Quanto sarà esposto non ha la pretesa d’essere risolutivo delle analisi che sono condotte in questi giorni; vuole soltanto richiamare l’attenzione sulla precisione concettuale, problematica sottovalutata nell’agire scolastico.

La geometria fornisce una delle possibili porte d’accesso al problema: si definisce circonferenza l’insieme dei punti equidistanti dal centro.

“Circonferenza” è un’entità non elementare: il suo significato implica la conoscenza di quelli d’insieme, di punto, di equidistanza e di centro.

“Punto” è un ente primitivo: non ha valenza logica, ma intuitiva; convenzionalmente gli si assegna una propria, autonoma specificità.

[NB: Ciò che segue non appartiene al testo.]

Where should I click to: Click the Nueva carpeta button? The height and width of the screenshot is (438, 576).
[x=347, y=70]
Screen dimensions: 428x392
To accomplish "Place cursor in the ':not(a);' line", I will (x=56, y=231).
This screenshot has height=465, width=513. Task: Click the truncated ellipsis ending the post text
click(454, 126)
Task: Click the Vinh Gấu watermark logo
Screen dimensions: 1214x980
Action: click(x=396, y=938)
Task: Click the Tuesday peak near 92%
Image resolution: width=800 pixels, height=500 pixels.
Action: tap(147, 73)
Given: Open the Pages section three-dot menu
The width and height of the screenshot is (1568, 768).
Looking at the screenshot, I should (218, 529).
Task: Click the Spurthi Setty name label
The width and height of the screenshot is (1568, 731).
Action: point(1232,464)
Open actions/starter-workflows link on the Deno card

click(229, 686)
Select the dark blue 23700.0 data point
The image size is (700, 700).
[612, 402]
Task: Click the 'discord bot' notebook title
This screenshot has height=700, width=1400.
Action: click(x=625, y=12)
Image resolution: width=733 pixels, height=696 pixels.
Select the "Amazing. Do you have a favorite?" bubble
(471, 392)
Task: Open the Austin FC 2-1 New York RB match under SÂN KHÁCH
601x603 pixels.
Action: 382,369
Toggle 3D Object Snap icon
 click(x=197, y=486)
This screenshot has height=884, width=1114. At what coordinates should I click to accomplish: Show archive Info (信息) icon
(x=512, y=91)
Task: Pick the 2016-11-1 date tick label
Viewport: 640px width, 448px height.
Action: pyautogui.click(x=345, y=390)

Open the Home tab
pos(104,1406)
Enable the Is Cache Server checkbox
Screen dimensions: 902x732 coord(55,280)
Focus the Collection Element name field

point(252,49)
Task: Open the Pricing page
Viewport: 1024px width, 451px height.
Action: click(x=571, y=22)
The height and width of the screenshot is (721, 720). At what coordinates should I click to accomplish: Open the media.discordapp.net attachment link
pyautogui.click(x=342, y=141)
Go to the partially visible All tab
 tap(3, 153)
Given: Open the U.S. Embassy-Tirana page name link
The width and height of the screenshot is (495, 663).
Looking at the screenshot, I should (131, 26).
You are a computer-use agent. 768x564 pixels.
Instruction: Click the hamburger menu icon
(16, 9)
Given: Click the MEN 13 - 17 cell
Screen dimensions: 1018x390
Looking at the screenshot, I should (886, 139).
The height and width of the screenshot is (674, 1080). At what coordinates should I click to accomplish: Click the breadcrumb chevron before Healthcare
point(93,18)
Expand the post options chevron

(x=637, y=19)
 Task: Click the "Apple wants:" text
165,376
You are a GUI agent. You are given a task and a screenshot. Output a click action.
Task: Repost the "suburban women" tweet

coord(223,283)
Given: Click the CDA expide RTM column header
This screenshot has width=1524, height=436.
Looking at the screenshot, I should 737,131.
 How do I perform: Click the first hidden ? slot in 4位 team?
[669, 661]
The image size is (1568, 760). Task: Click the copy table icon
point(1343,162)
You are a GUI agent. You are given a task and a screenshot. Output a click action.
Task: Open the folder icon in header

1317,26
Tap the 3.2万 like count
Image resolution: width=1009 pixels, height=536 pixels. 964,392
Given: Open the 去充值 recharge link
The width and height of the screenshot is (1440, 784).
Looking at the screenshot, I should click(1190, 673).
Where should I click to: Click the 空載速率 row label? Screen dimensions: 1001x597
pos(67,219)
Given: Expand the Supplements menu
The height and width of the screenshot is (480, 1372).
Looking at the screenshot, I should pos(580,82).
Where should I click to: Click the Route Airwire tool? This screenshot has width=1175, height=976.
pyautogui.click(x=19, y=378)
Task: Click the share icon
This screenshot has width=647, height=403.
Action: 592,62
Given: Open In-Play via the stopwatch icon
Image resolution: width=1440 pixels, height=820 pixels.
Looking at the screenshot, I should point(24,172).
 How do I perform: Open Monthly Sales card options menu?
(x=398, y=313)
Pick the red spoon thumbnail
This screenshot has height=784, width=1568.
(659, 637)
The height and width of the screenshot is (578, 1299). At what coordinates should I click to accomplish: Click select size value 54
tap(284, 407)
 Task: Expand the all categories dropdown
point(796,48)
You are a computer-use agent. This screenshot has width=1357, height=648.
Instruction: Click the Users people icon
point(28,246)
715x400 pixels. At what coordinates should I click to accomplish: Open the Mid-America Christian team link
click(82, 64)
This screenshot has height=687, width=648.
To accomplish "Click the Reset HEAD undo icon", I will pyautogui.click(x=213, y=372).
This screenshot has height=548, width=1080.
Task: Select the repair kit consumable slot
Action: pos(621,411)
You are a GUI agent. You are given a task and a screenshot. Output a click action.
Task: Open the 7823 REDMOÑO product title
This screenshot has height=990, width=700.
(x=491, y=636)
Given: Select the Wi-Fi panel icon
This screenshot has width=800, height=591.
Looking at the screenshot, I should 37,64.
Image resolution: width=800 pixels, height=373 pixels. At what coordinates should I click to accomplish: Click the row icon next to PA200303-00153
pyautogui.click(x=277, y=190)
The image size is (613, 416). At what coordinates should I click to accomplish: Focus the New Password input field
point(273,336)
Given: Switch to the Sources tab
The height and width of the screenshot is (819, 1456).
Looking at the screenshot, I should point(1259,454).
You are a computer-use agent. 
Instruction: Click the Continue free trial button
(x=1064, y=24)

Le parole non primitive possono essere immaginate come alberi che si diramano fino al raggiungimento di quelle di significato convenuto.

Disegniamo l’albero dell’attività formativa:
Merito: esprime il grado di approssimazione alla finalità.
Finalità: traguardo che si persegue scomponendolo in obiettivi.
Obiettivo: comportamento degli studenti che interagiscono in un ambiente (competenza)
Ambiente: si può assumere una visione di breve periodo, come ad esempio l’ingresso nel mondo del lavoro; un riferimento contrapposto a quello di lungo periodo, relativo a una società in rapido, incessante, imprevedibile cambiamento.

Competenza: mix di capacità/abilità e conoscenza che gli studenti manifestano quando affrontano un compito
Capacità: qualità della persona umana. Per superare la complessità della relativa definizione si deve procedere per elencazione. Le capacità si palesano sotto forma di processi.

Abilità: singola fase del processo della manifestazione di una capacità; con questa ha il rapporto sussistente tra una retta e un suo segmento.
Compito: stimolo finalizzato alla sollecitazione dei comportamenti attesi
Le parole merito e competenza sono strettamente legate ai processi di apprendimento e non possono essere disgiunte da questi.

Si spera che il governo dia gambe ai suoi obiettivi e aggiorni la struttura organizzativa delle scuole.